New results for Brillouin electron beam focusing system

Boundary Value Problems20172017:70

DOI: 10.1186/s13661-017-0800-2

Received: 13 February 2017

Accepted: 28 April 2017

Published: 15 May 2017


An experimental conjecture on the existence of positive periodic solutions for the Brillouin electron beam focusing system \(x''+a(1+\cos 2t)x=\frac{1}{x}\) for \(a\in(0,\frac{1}{2})\) is proved by applications of the Manasevich-Mawhin theorem.


Brillouin electron beam focusing system positive periodic solution singular


34K14 34C25

1 Introduction

In this paper, we consider the 2π-periodic boundary value problem for the equation
$$ x''+a(1+\cos 2t)x=\frac{1}{x}, $$
where \(a>0\) is constant.

The equations arise in the study of electronics and govern the motion of a magnetically focused axially symmetric electron beam under the influence of a Brillouin flow [1]. When the negative pole in a traveling-wave tube is shielded completely by a magnetic field screen, the electron beam focusing system can be described by (1.1).

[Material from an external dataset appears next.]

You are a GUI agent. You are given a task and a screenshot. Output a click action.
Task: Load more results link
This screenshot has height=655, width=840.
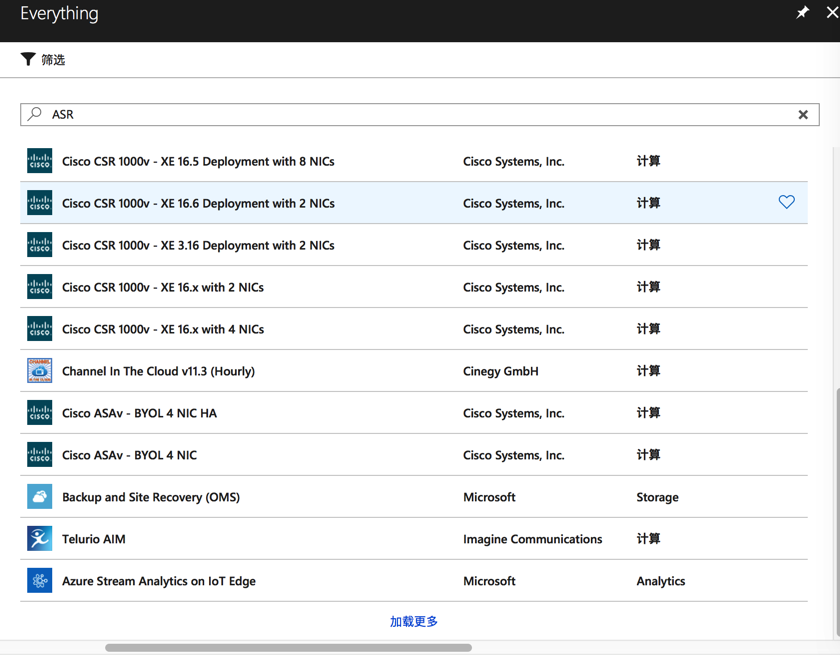[x=414, y=622]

Besides, from a mathematical point of view, equation (1.1) is a singular perturbation of the Mathieu equation.

Motivated by the results of laboratory experiments experts realized in [1], it was conjectured that (1.1) should have a positive periodic solutions if \(a\in(0,\frac{1}{4})\) [2]. In the last fifty years, many mathematicians have given birth to extensive literature about this topic (see [37]). Although numerical studies back up the experimental conjecture, an analytical proof of the existence of periodic solutions of (1.1) for \(a\in(0,\frac{1}{4})\) is still lacking.

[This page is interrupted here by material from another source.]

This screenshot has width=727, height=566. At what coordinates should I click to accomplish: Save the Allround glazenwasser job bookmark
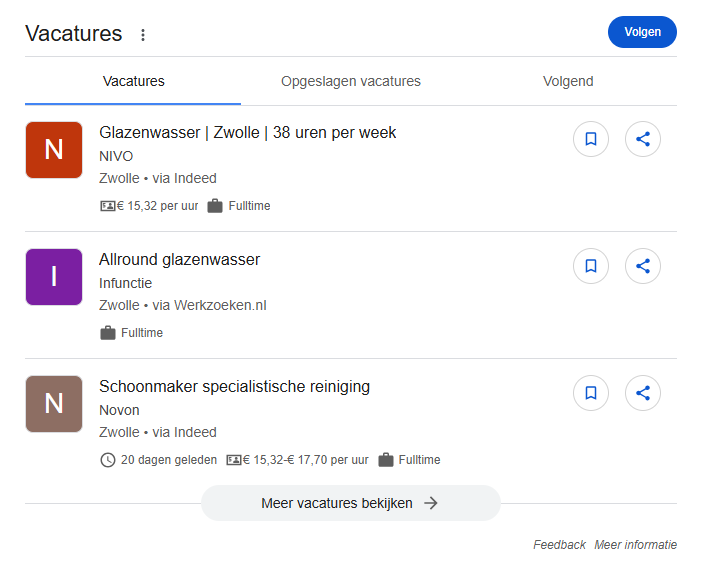[x=591, y=266]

The first analytic work on periodic solution of (1.1) was obtained by Ding [3]. Ding proved that (1.1) had at least one positive periodic solution if \(a\in(0,\frac{1}{16})\). Afterwards, Ye and Wang [4] obtained that (1.1) had at least one positive periodic solution if \(a\in(0,0.1442)\). In [5], Zhang investigated a kind of singular Liénard equation, and by applications of his theory, they extended the existence result of (1.1) to \(a\in(0,0.1532)\).

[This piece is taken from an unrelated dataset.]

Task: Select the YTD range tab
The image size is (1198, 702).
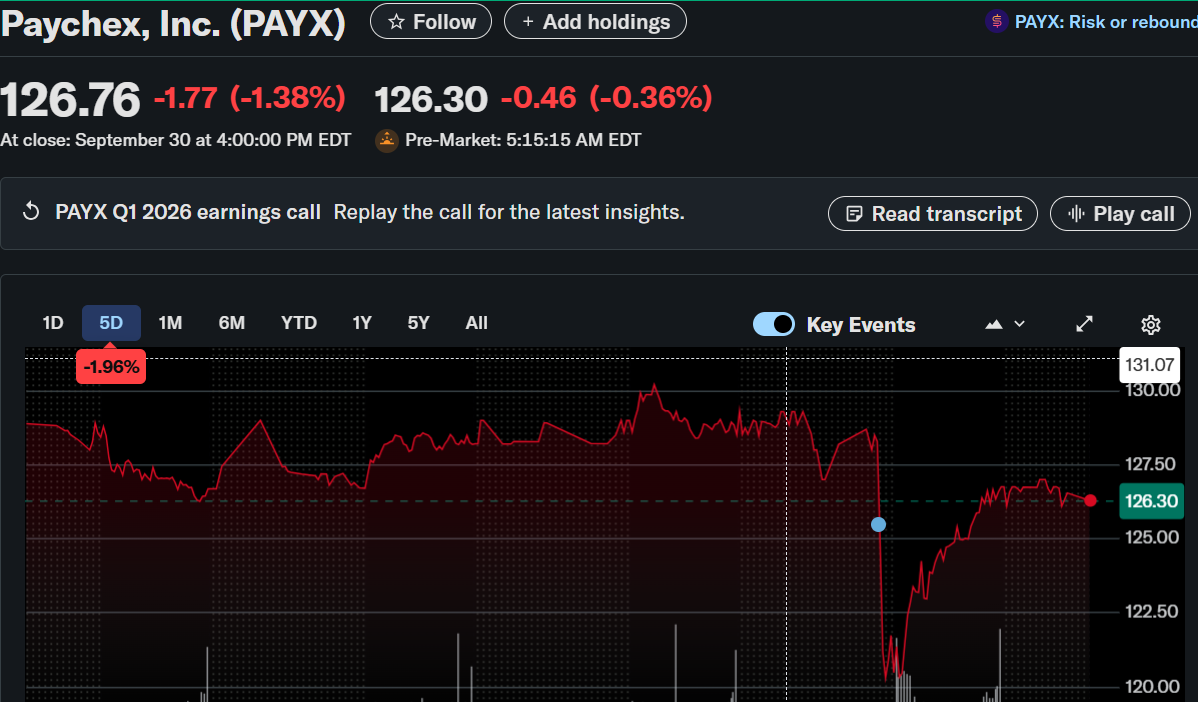Action: pos(299,323)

However, in the above works, authors were not able to prove or disprove the result which was conjectured in [1]. In this paper, we will show that (1.1) has at least one positive 2π-periodic solution when the parameter \(a\in(0,\frac{1}{2})\) other than \((0,\frac{1}{4})\).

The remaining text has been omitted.